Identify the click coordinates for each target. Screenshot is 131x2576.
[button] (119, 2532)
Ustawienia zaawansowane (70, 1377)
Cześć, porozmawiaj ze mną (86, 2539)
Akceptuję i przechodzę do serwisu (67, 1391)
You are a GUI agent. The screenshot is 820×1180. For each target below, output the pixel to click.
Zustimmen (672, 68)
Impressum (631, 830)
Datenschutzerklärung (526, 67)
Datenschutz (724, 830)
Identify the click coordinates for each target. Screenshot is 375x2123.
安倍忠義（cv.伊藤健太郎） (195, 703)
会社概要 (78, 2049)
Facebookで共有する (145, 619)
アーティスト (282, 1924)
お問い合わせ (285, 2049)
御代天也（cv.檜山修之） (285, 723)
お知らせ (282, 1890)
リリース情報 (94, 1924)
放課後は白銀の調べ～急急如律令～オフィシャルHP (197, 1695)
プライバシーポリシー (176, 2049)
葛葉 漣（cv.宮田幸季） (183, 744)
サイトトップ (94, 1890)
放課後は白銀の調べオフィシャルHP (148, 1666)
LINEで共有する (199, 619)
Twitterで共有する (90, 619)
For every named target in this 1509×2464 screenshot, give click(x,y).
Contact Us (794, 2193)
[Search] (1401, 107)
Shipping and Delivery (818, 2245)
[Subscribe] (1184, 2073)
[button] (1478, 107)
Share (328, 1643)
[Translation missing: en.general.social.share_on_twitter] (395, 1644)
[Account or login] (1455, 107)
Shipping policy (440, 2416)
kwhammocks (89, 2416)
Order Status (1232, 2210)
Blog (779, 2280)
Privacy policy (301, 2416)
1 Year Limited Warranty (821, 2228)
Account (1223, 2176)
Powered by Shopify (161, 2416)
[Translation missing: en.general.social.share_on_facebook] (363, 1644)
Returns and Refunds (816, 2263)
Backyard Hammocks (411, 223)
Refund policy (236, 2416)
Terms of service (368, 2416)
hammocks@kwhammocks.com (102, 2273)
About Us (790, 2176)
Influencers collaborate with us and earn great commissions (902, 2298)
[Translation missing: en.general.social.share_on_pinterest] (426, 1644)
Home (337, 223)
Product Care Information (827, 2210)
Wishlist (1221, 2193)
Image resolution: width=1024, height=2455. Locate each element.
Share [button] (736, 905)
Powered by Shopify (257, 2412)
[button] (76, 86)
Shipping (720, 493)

**YOUR OBJECTIVE**
When a line above includes the word "Identify", please list that line.

**RESULT OF THE TASK**
Identify the click coordinates for each target. Screenshot is 131x2576.
Identify the click coordinates for each target. Screenshot is 375x2123.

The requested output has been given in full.